--- START ---
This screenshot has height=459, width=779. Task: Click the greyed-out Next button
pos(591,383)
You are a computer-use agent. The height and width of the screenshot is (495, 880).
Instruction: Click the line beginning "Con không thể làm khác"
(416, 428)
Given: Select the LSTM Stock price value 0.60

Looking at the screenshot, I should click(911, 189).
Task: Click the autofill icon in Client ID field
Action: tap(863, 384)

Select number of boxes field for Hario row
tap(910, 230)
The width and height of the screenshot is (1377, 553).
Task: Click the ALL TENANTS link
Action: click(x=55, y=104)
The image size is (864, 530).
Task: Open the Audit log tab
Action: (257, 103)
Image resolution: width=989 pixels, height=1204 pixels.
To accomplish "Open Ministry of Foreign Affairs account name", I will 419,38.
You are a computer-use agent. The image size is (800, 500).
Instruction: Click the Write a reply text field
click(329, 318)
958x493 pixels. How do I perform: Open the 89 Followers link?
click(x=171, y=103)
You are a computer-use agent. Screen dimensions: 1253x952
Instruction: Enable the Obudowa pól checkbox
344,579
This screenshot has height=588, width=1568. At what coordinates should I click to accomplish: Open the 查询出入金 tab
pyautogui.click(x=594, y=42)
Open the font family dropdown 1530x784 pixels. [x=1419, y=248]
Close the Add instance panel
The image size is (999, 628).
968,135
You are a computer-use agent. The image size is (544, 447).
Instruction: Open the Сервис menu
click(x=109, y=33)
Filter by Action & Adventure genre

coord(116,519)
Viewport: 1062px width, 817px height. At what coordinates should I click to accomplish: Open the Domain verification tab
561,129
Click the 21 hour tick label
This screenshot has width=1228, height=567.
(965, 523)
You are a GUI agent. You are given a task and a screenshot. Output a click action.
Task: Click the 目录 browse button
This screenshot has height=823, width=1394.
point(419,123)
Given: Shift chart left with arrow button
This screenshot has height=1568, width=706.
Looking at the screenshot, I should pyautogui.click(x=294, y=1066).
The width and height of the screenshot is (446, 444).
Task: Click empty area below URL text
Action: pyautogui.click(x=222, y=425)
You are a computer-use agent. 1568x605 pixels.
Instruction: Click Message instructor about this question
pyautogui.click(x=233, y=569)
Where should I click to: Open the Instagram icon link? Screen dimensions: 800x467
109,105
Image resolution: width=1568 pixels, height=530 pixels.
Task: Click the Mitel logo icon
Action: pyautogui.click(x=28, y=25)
--- END ---
#### [WORK ORDER]
From the listing above, pick out each line where the word "agent" appears.

#### [EXERCISE OUTPUT]
You are a computer-use agent. The height and width of the screenshot is (495, 880).
You are a computer-use agent. The image size is (800, 500).
You are a computer-use agent. Screen dimensions: 1253x952
You are a computer-use agent. The image size is (544, 447).
You are a GUI agent. You are given a task and a screenshot. Output a click action.
You are a computer-use agent. 1568x605 pixels.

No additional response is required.